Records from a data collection
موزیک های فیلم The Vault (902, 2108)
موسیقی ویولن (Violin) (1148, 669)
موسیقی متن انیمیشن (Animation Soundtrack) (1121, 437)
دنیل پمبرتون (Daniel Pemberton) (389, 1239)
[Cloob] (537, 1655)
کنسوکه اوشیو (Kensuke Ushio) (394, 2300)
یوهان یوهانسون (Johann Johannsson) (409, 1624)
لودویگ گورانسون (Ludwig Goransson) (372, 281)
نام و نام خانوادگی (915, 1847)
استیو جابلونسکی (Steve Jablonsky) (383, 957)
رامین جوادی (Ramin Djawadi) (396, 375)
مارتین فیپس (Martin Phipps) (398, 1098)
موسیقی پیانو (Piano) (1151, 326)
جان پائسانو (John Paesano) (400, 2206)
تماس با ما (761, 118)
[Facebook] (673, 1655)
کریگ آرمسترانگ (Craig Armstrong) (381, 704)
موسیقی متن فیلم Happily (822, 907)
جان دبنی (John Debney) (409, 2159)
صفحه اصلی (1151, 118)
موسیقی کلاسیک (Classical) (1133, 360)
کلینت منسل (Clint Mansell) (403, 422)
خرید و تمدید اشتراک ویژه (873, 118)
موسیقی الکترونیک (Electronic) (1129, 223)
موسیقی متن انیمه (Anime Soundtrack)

_ACTIVITY_
A complete, exact transcription of the records is needed.

_RESULT_
موزیک های فیلم The Vault (902, 2108)
موسیقی ویولن (Violin) (1148, 669)
موسیقی متن انیمیشن (Animation Soundtrack) (1121, 437)
دنیل پمبرتون (Daniel Pemberton) (389, 1239)
[Cloob] (537, 1655)
کنسوکه اوشیو (Kensuke Ushio) (394, 2300)
یوهان یوهانسون (Johann Johannsson) (409, 1624)
لودویگ گورانسون (Ludwig Goransson) (372, 281)
نام و نام خانوادگی (915, 1847)
استیو جابلونسکی (Steve Jablonsky) (383, 957)
رامین جوادی (Ramin Djawadi) (396, 375)
مارتین فیپس (Martin Phipps) (398, 1098)
موسیقی پیانو (Piano) (1151, 326)
جان پائسانو (John Paesano) (400, 2206)
تماس با ما (761, 118)
[Facebook] (673, 1655)
کریگ آرمسترانگ (Craig Armstrong) (381, 704)
موسیقی متن فیلم Happily (822, 907)
جان دبنی (John Debney) (409, 2159)
صفحه اصلی (1151, 118)
موسیقی کلاسیک (Classical) (1133, 360)
کلینت منسل (Clint Mansell) (403, 422)
خرید و تمدید اشتراک ویژه (873, 118)
موسیقی الکترونیک (Electronic) (1129, 223)
موسیقی متن انیمه (Anime Soundtrack)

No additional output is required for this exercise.